Senator Josh Hawley, Republican of Missouri, who as the state’s attorney general in 2018 pressed Mr. Greitens to resign as governor, wrote on Twitter, “If you hit a woman or a child, you belong in handcuffs, not the United States Senate.”

Part of a continuing child custody dispute, the sworn affidavit from Sheena Chestnut Greitens, 39, a professor of public policy at the University of Texas at Austin, accused Mr. Greitens of physical abuse and “unstable and coercive behavior.” The 41-page affidavit, filed on Monday in Boone County Circuit Court in Missouri, said that Mr. Greitens had become increasingly violent in 2018 as his sex scandal threatened to end a once-promising political rise that he hoped would take him to the White House.

“Prior to our divorce, during an argument in late April 2018, Eric knocked me down and confiscated my cellphone, wallet and keys so that I was unable to call for help or extricate myself and our children from our home,” wrote Dr. Greitens, who has two young sons with Mr. Greitens and whose divorce from him became final in May 2020.

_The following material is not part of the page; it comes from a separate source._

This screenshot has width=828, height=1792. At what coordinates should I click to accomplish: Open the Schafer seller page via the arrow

She added that his “behavior included physical violence toward our children, such as cuffing our then-3-year-old son across the face at the dinner table in front of me and yanking him around by his hair.”

In a statement on Monday, Mr. Greitens’s campaign denied the allegations and said that they were politically motivated. The statement said that Dr. Greitens was “engaged in a last-ditch attempt to vindictively destroy her ex-husband.”

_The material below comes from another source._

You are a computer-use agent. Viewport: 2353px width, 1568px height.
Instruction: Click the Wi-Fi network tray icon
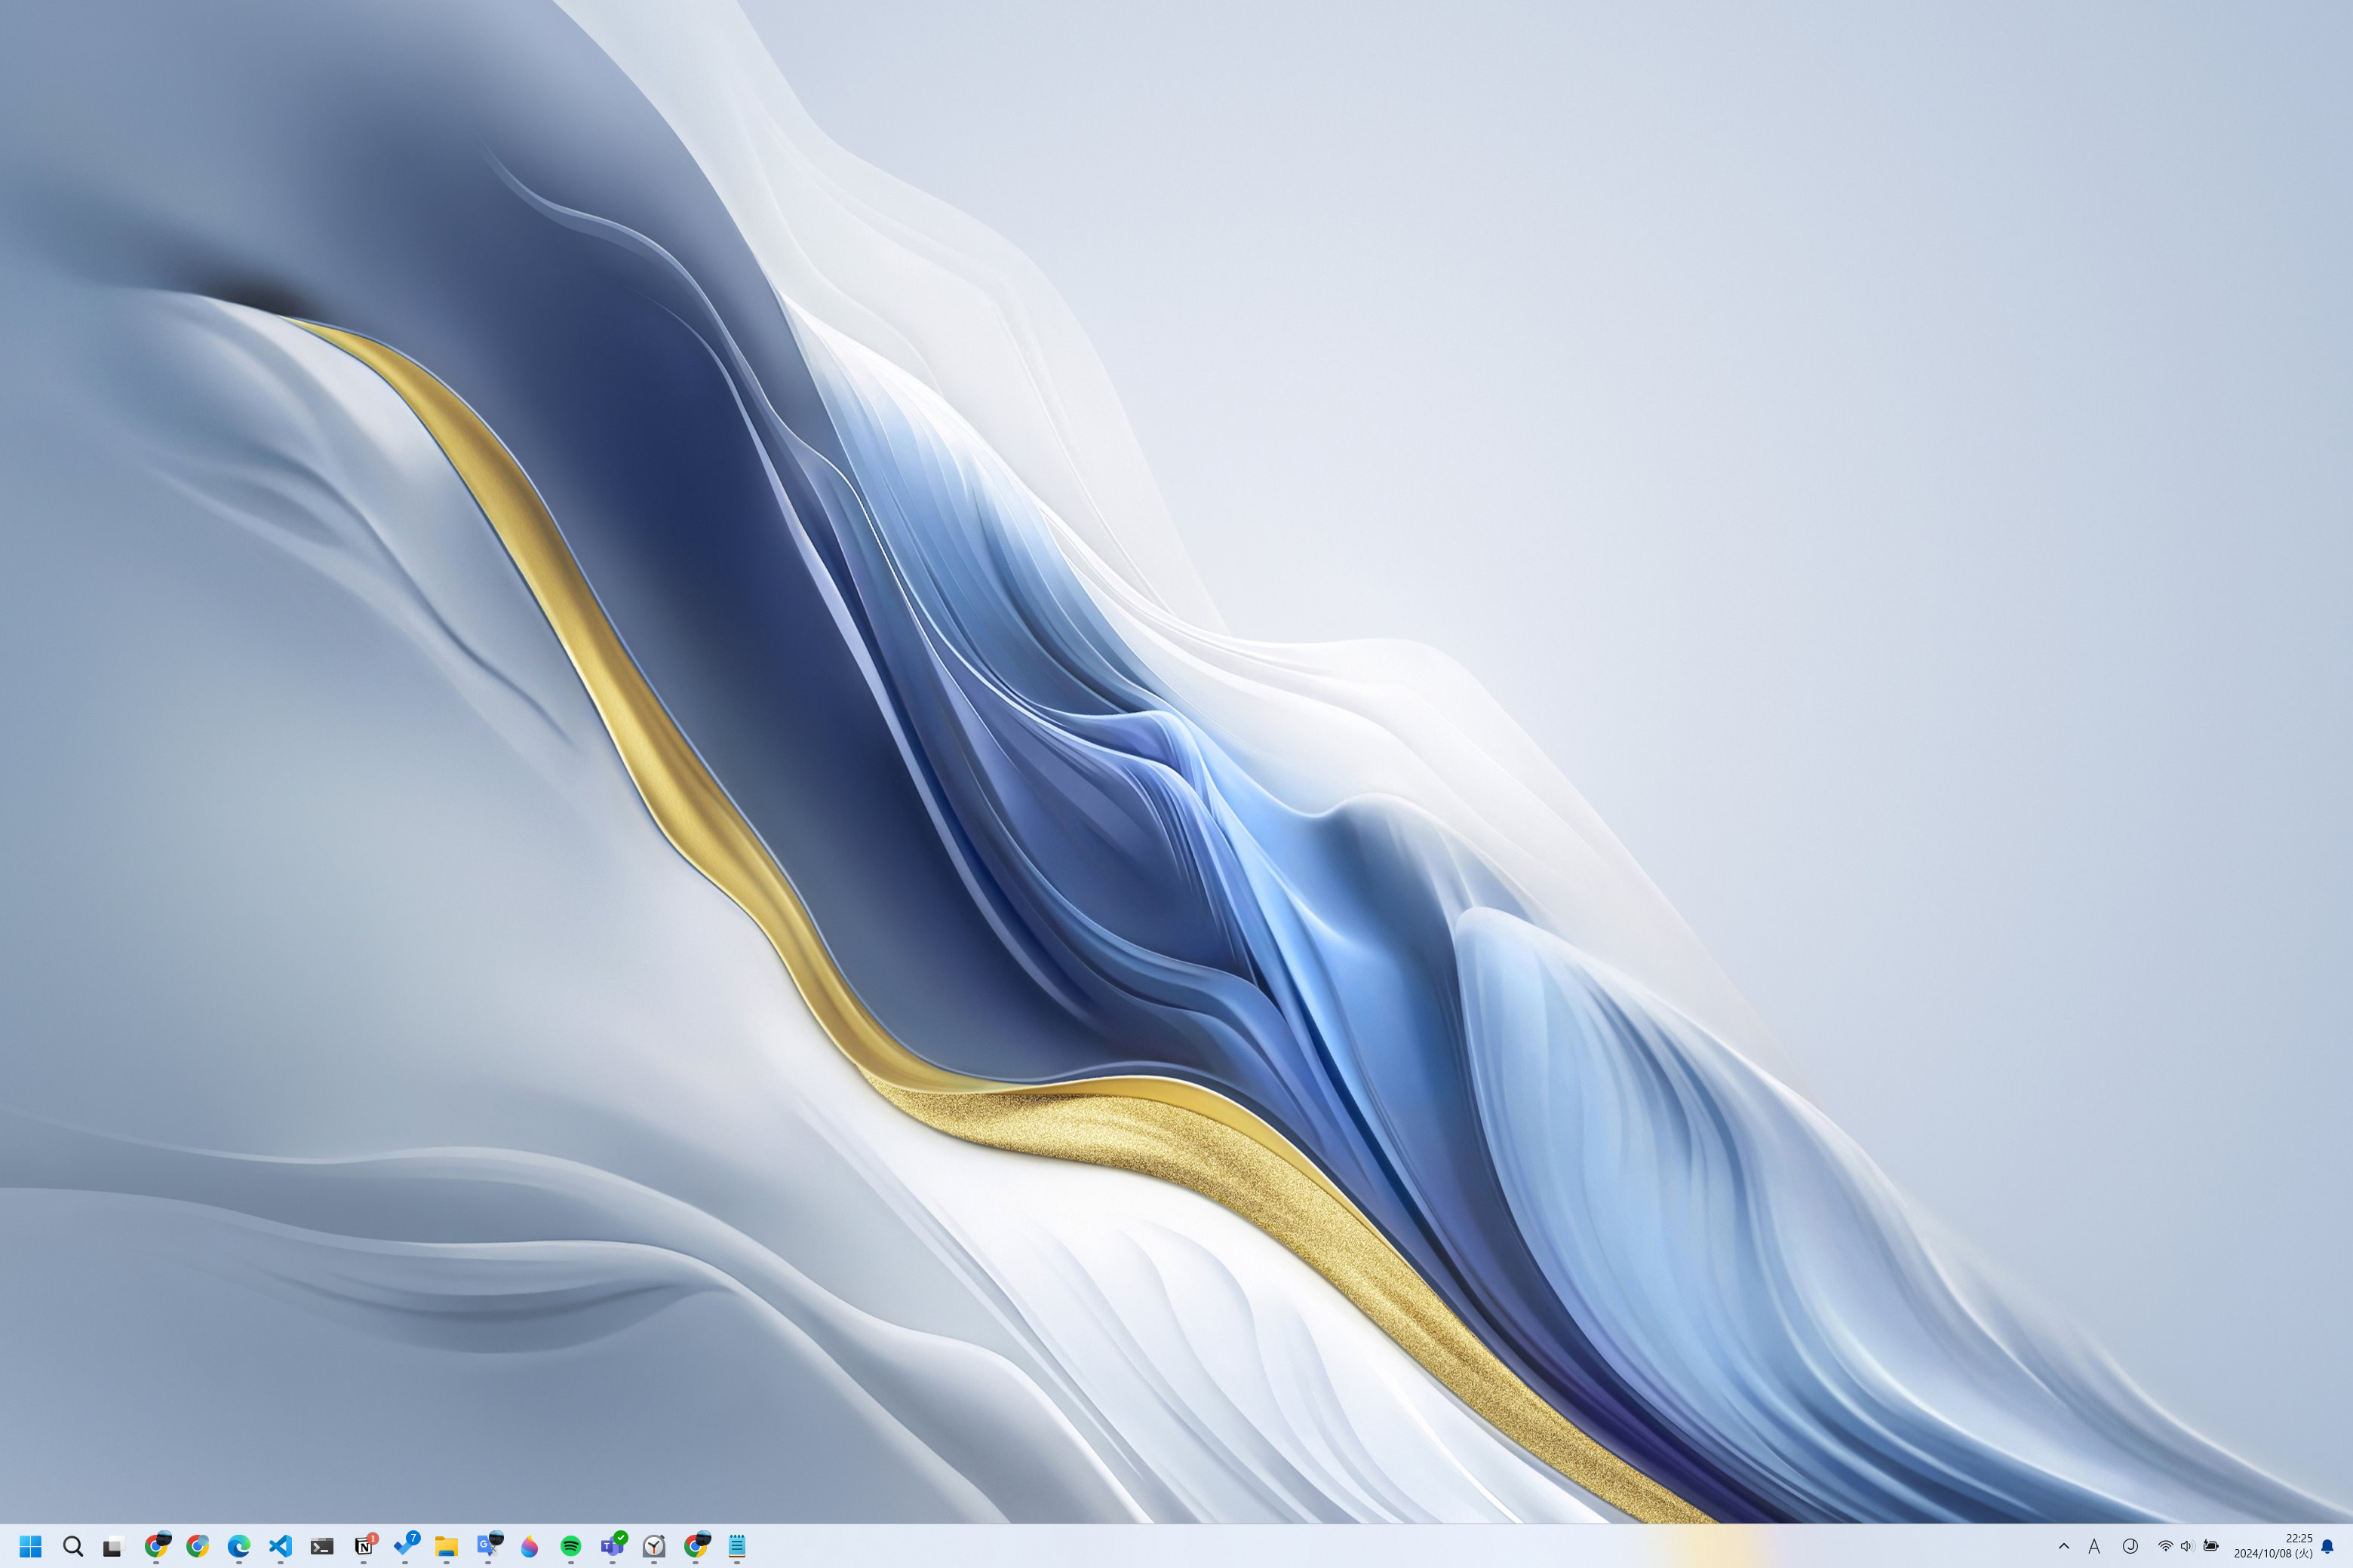2165,1546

Mr. Greitens later issued a personal statement saying he would continue “fighting for the truth and against completely fabricated, baseless allegations.”

A lawyer for Dr. Greitens did not respond to requests for comment on Monday about the affidavit, which was reported earlier by The Associated Press.

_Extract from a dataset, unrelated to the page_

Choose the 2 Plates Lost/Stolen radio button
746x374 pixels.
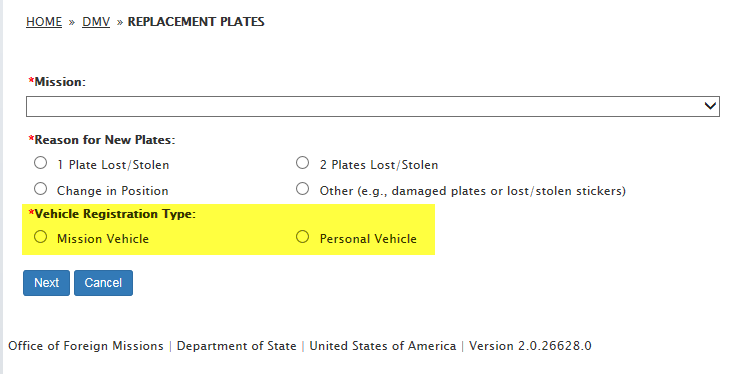tap(303, 163)
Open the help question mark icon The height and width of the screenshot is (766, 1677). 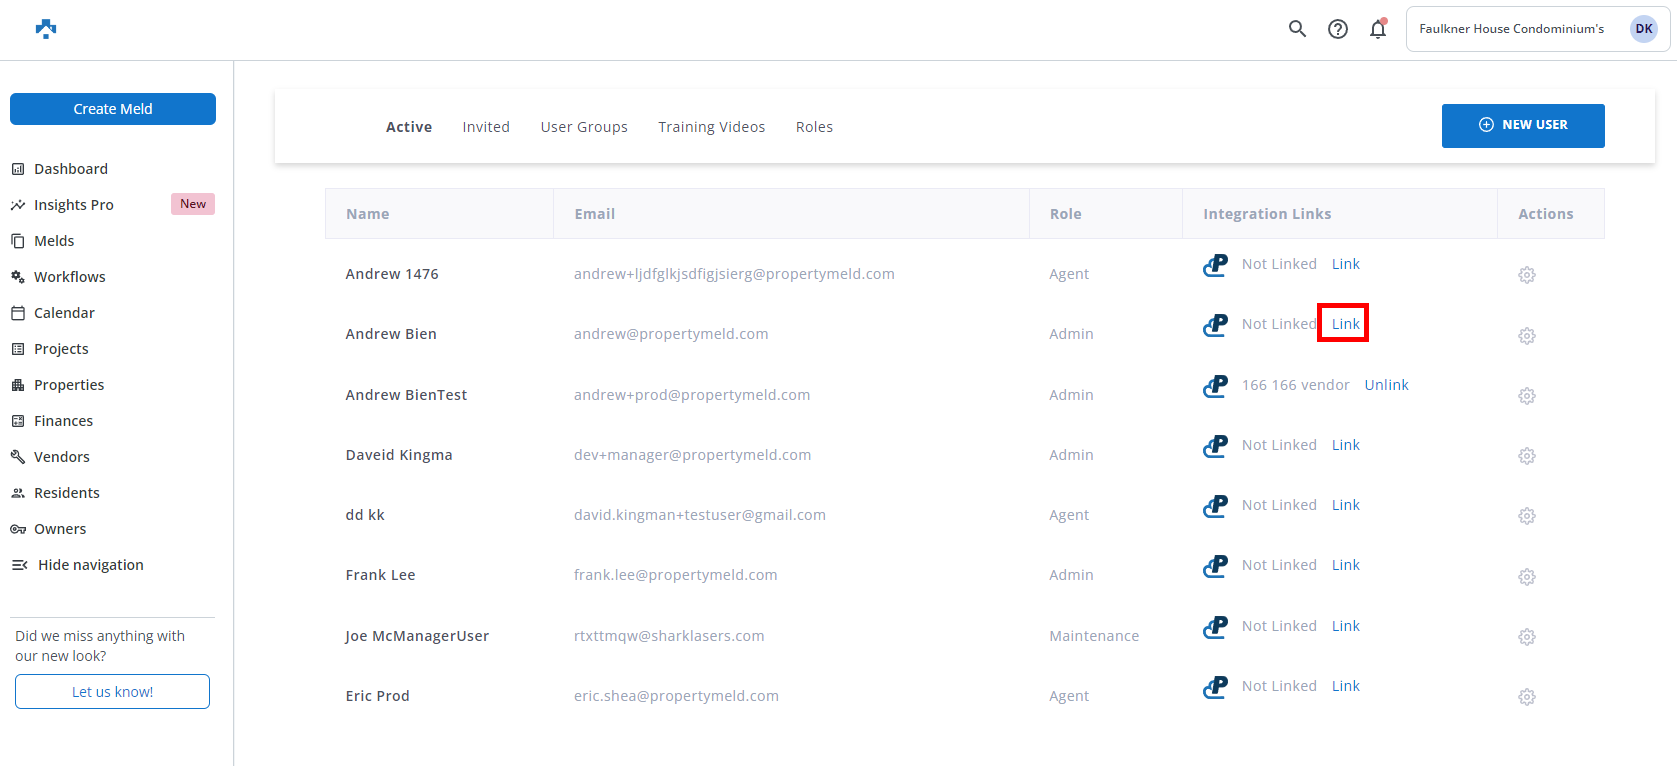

Representative Billy Long of Missouri, another Republican candidate for the Senate seat, said on Monday that he was “shocked and appalled” by the affidavit, adding that Mr. Greitens was “clearly unfit to represent” their state in the Senate.

Mr. Greitens’s lead in the polls has flummoxed other Republicans like Mr. Long, considering that the 2018 investigation of Mr. Greitens was led by Republicans and looming impeachment proceedings would have been carried out by the Republican-controlled legislature.

In 2018, Mr. Greitens’s former hairdresser described an alarming sexual encounter in which, she said, he had taken a photo of her and threatened to share it if she told anyone about their affair. Around the same time, questions began to emerge about whether he had used the donor list of a veterans charity he founded to help his political campaign in 2016.

In her affidavit, Dr. Greitens said her husband had bought a gun but refused to tell her where he had hidden it. She said he had threatened to kill himself “unless I provided specific public political support to him,” despite accusations of infidelity that she said he had admitted to, even as she said he threatened her with legal action if she revealed that confession.

Mr. Greitens is one of several Republican candidates aligned with Mr. Trump who have drawn concerns from top party leaders in Washington, though the former president has yet to endorse anyone in the Missouri race.

In November, Sean Parnell, a Trump-endorsed candidate for the Pennsylvania Senate seat being vacated by Patrick J. Toomey, a Republican, dropped out of that contest after a judge ruled in favor of his estranged wife in a custody fight that also involved allegations of abuse.

In Ohio, a former Trump White House aide, Max Miller, challenged Representative Anthony Gonzalez after Mr. Gonzalez voted to impeach Mr. Trump, helping to push the incumbent into retirement. Mr. Miller is now suing an ex-girlfriend and former White House press secretary, Stephanie Grisham, after she accused him of physical abuse.

In December, another Trump-backed Senate candidate, the former professional football player Herschel Walker, who is running in Georgia, told Axios he was “accountable” for past violent behavior toward his former wife, Cindy Grossman. However, his campaign said he still denied accusations from two other women who said he had displayed threatening behavior toward them.

Hannah Norton contributed reporting.